11.5 - Atomic Structure inside Free Falling Atoms.
        Let us study a hydrogen atom falling freely in a gravitational field. We can assume that the atom was initially located in outer space before it slowly started to drift and accelerate gradually toward the Sun. Then, gradually, the hydrogen atom acquires a high velocity. An observer accompanying the falling mass would not feel any internal acceleration. We will now calculate the absolute rate of the falling clock.
        Let us examine this problem separating mathematically the two components of energy acting on the falling mass. With respect to a rest frame in outer space, the speeding hydrogen atom is now at a location where there exists a gravitational potential. We have seen that to calculate the exact mass of the particle, this potential must be taken into account. Furthermore, the falling hydrogen has acquired a velocity which must also be taken into account.
        We have seen in equation 1.22 that the gravitational potential, where the atom is now located, is such that the mass of the particle has decreased and is now different from its mass in outer space. We also know that the kinetic energy increases the mass of the particle by an amount, which must be equal to the mass lost due to the potential energy.
        This can be easily calculated and we see that the decrease of mass due to the gravitational potential compensates exactly the increase of mass due to kinetic energy. Consequently, the absolute mass of the particle (proton and electron) does not change while it is falling. 
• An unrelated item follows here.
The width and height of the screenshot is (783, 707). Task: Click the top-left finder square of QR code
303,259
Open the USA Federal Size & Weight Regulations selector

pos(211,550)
11.6 - High Potentials and Higher Order Terms.
        Contrary to Einstein, in this book we have not arbitrarily postulated that physical quantities are invariant in all frames. We have used only the principle of mass-energy conservation. However, we have found that when we consider the zero and first orders of v/c (or the gravitational potential), the physical laws appear (almost) invariant in all frames as arbitrarily assumed by Einstein. In that particular case, the physical consequences are almost all identical to what Einstein found with his arbitrary postulate. However, our results are obtained using solely the principle of mass-energy conservation. The physical laws derived from the use of the first order of v/c are invariant, up to the point we reach higher order terms in (v/c)2 and other still higher terms (however small) that have been neglected.
        One could repeat all the above calculations without neglecting the higher order terms. Then, one could have an exact answer to the problem of extreme energies. We can foresee that if we dealt with physical phenomena in which the higher terms were not negligible (correction due to velocity), the physical laws observed might be slightly different. Within those physical limiting conditions, at high energy, the behavior of matter would not correspond to the description we are used to see in a rest frame and in a frame in which the ratio v/c is not too high.
        We have to realize that the experimental conditions that correspond to such high energies are quite common in physics. It is clear that when the nucleus of an atom emits particles having energies of millions of electron volts, the second and third order terms of the potential involved are not negligible. Consequently, we expect that the internal phenomena taking place in the nucleus of atoms at such high potential taking into account the higher order terms lead to physics we are not accustomed to see. It is for that reason that nuclear forces are not familiar to us and to classical mechanics. We believe that the principle of mass-energy conservation is one of the ultimate principles in physics that possesses the wonderful power of informing us, in a logical way, on the correct physical nature of the forces involved in nuclear and particle physics. Mass-energy conservation is relevant everywhere in physics and can be applied everywhere in nature, especially when enormous potentials are involved as in the nucleus of atoms and at the center of the stars.
        A general study of physics in which the principle of mass-energy conservation is fully applied is beyond the scope of this book. However, we are convinced that a physical and realistic description of our physical world can be logically achieved without having to involve the non-realistic, the non-conservation of mass-energy and the contradictory hypotheses used in modern physics [2].

11.7 - References.
[1] H. Semat, Introduction to Atomic and Nuclear Physics, Holt, Rinehart and Winston, Forth edition, P. 245, 1962.
[2] P. Marmet, Les …ditions du Nordir, c/o R. Yergeau, 165 Waller Street, Simard Hall, Ottawa, On. Canada K1N 6N5, 144p. 1993.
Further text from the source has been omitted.